◆ **DESCRIPTION OF THE TASK**
What you return must match the records exactly, with every line included.
==========
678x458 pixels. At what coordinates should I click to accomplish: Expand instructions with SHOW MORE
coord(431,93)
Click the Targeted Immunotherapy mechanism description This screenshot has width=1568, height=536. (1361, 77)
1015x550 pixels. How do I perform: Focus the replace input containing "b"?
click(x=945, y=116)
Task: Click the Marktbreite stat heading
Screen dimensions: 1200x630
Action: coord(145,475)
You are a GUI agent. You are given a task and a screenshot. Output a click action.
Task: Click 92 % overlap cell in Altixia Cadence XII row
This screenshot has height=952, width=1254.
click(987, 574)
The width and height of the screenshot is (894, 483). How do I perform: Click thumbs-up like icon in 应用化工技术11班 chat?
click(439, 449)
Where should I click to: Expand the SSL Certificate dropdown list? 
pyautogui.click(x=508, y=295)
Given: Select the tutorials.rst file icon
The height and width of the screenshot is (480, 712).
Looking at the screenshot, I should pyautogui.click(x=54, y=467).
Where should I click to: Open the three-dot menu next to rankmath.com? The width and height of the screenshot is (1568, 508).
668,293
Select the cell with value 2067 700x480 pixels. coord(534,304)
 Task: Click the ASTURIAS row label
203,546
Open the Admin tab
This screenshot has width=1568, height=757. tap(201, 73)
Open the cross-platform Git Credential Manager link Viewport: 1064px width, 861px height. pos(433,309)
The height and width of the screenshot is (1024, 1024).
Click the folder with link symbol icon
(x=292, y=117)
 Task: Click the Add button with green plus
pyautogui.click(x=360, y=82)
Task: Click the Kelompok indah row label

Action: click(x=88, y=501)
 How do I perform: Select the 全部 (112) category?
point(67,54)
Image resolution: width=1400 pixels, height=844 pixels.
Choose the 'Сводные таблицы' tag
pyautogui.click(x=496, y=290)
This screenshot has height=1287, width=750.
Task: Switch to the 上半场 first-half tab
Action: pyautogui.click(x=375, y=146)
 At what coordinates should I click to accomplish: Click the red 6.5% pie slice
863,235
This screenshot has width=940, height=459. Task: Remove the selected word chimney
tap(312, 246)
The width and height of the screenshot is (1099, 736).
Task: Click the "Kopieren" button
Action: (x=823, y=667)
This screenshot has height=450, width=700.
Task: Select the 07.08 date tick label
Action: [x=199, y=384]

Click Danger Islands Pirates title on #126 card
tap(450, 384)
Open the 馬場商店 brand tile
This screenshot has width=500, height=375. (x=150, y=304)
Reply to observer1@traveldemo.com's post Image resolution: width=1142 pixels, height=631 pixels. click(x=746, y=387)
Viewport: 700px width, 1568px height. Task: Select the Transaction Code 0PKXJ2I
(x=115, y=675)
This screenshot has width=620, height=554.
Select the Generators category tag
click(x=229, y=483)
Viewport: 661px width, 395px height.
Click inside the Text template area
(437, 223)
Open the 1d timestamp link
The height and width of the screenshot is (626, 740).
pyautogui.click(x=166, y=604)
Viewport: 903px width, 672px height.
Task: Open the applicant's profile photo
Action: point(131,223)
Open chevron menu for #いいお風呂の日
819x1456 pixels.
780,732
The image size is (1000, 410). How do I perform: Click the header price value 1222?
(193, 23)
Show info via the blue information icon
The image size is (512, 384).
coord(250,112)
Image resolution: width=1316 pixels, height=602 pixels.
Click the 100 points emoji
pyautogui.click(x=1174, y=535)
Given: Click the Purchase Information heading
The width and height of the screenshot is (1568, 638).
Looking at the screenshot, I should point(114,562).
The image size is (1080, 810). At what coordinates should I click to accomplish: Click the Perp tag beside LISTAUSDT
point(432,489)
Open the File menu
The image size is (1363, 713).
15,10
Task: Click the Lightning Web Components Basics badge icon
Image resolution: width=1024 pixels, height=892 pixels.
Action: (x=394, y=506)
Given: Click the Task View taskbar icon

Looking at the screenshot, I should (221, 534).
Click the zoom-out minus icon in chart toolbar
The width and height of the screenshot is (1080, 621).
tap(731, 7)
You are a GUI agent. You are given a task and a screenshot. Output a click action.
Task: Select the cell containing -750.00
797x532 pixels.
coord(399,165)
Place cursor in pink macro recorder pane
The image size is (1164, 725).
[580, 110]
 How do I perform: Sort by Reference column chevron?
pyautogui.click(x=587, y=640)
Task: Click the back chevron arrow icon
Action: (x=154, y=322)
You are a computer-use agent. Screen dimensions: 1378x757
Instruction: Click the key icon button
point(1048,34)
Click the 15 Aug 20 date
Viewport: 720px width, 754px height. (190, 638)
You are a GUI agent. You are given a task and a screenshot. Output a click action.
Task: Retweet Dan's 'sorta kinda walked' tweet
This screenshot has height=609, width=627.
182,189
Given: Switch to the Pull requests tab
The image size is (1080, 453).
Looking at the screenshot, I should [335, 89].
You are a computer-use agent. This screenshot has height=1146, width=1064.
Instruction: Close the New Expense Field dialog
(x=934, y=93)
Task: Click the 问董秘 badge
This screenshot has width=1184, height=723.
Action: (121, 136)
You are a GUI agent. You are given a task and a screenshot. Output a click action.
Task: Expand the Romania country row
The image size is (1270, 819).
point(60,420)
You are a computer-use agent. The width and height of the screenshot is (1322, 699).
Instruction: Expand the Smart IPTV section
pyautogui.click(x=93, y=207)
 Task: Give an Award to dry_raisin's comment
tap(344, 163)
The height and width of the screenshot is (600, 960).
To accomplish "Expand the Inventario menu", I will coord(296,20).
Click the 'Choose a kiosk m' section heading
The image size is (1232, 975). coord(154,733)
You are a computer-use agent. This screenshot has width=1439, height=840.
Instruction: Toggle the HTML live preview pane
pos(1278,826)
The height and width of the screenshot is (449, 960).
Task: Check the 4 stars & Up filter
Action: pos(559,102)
==========
◆ **ANSWER FOR THE TASK**
678x458 pixels. At what coordinates should I click to accomplish: Expand instructions with SHOW MORE
coord(431,93)
Click the Targeted Immunotherapy mechanism description This screenshot has width=1568, height=536. (1361, 77)
1015x550 pixels. How do I perform: Focus the replace input containing "b"?
click(x=945, y=116)
Task: Click the Marktbreite stat heading
Screen dimensions: 1200x630
Action: coord(145,475)
You are a GUI agent. You are given a task and a screenshot. Output a click action.
Task: Click 92 % overlap cell in Altixia Cadence XII row
This screenshot has height=952, width=1254.
click(987, 574)
The width and height of the screenshot is (894, 483). How do I perform: Click thumbs-up like icon in 应用化工技术11班 chat?
click(439, 449)
Where should I click to: Expand the SSL Certificate dropdown list? 
pyautogui.click(x=508, y=295)
Given: Select the tutorials.rst file icon
The height and width of the screenshot is (480, 712).
Looking at the screenshot, I should pyautogui.click(x=54, y=467).
Where should I click to: Open the three-dot menu next to rankmath.com? The width and height of the screenshot is (1568, 508).
668,293
Select the cell with value 2067 700x480 pixels. coord(534,304)
 Task: Click the ASTURIAS row label
203,546
Open the Admin tab
This screenshot has width=1568, height=757. tap(201, 73)
Open the cross-platform Git Credential Manager link Viewport: 1064px width, 861px height. pos(433,309)
The height and width of the screenshot is (1024, 1024).
Click the folder with link symbol icon
(x=292, y=117)
 Task: Click the Add button with green plus
pyautogui.click(x=360, y=82)
Task: Click the Kelompok indah row label

Action: click(x=88, y=501)
 How do I perform: Select the 全部 (112) category?
point(67,54)
Image resolution: width=1400 pixels, height=844 pixels.
Choose the 'Сводные таблицы' tag
pyautogui.click(x=496, y=290)
This screenshot has height=1287, width=750.
Task: Switch to the 上半场 first-half tab
Action: pyautogui.click(x=375, y=146)
 At what coordinates should I click to accomplish: Click the red 6.5% pie slice
863,235
This screenshot has width=940, height=459. Task: Remove the selected word chimney
tap(312, 246)
The width and height of the screenshot is (1099, 736).
Task: Click the "Kopieren" button
Action: (x=823, y=667)
This screenshot has height=450, width=700.
Task: Select the 07.08 date tick label
Action: [x=199, y=384]

Click Danger Islands Pirates title on #126 card
tap(450, 384)
Open the 馬場商店 brand tile
This screenshot has width=500, height=375. (x=150, y=304)
Reply to observer1@traveldemo.com's post Image resolution: width=1142 pixels, height=631 pixels. click(x=746, y=387)
Viewport: 700px width, 1568px height. Task: Select the Transaction Code 0PKXJ2I
(x=115, y=675)
This screenshot has width=620, height=554.
Select the Generators category tag
click(x=229, y=483)
Viewport: 661px width, 395px height.
Click inside the Text template area
(437, 223)
Open the 1d timestamp link
The height and width of the screenshot is (626, 740).
pyautogui.click(x=166, y=604)
Viewport: 903px width, 672px height.
Task: Open the applicant's profile photo
Action: point(131,223)
Open chevron menu for #いいお風呂の日
819x1456 pixels.
780,732
The image size is (1000, 410). How do I perform: Click the header price value 1222?
(193, 23)
Show info via the blue information icon
The image size is (512, 384).
coord(250,112)
Image resolution: width=1316 pixels, height=602 pixels.
Click the 100 points emoji
pyautogui.click(x=1174, y=535)
Given: Click the Purchase Information heading
The width and height of the screenshot is (1568, 638).
Looking at the screenshot, I should point(114,562).
The image size is (1080, 810). At what coordinates should I click to accomplish: Click the Perp tag beside LISTAUSDT
point(432,489)
Open the File menu
The image size is (1363, 713).
15,10
Task: Click the Lightning Web Components Basics badge icon
Image resolution: width=1024 pixels, height=892 pixels.
Action: (x=394, y=506)
Given: Click the Task View taskbar icon

Looking at the screenshot, I should (221, 534).
Click the zoom-out minus icon in chart toolbar
The width and height of the screenshot is (1080, 621).
tap(731, 7)
You are a GUI agent. You are given a task and a screenshot. Output a click action.
Task: Select the cell containing -750.00
797x532 pixels.
coord(399,165)
Place cursor in pink macro recorder pane
The image size is (1164, 725).
[580, 110]
 How do I perform: Sort by Reference column chevron?
pyautogui.click(x=587, y=640)
Task: Click the back chevron arrow icon
Action: (x=154, y=322)
You are a computer-use agent. Screen dimensions: 1378x757
Instruction: Click the key icon button
point(1048,34)
Click the 15 Aug 20 date
Viewport: 720px width, 754px height. (190, 638)
You are a GUI agent. You are given a task and a screenshot. Output a click action.
Task: Retweet Dan's 'sorta kinda walked' tweet
This screenshot has height=609, width=627.
182,189
Given: Switch to the Pull requests tab
The image size is (1080, 453).
Looking at the screenshot, I should [335, 89].
You are a computer-use agent. This screenshot has height=1146, width=1064.
Instruction: Close the New Expense Field dialog
(x=934, y=93)
Task: Click the 问董秘 badge
This screenshot has width=1184, height=723.
Action: (121, 136)
You are a GUI agent. You are given a task and a screenshot. Output a click action.
Task: Expand the Romania country row
The image size is (1270, 819).
point(60,420)
You are a computer-use agent. The width and height of the screenshot is (1322, 699).
Instruction: Expand the Smart IPTV section
pyautogui.click(x=93, y=207)
 Task: Give an Award to dry_raisin's comment
tap(344, 163)
The height and width of the screenshot is (600, 960).
To accomplish "Expand the Inventario menu", I will coord(296,20).
Click the 'Choose a kiosk m' section heading
The image size is (1232, 975). coord(154,733)
You are a computer-use agent. This screenshot has width=1439, height=840.
Instruction: Toggle the HTML live preview pane
pos(1278,826)
The height and width of the screenshot is (449, 960).
Task: Check the 4 stars & Up filter
Action: pos(559,102)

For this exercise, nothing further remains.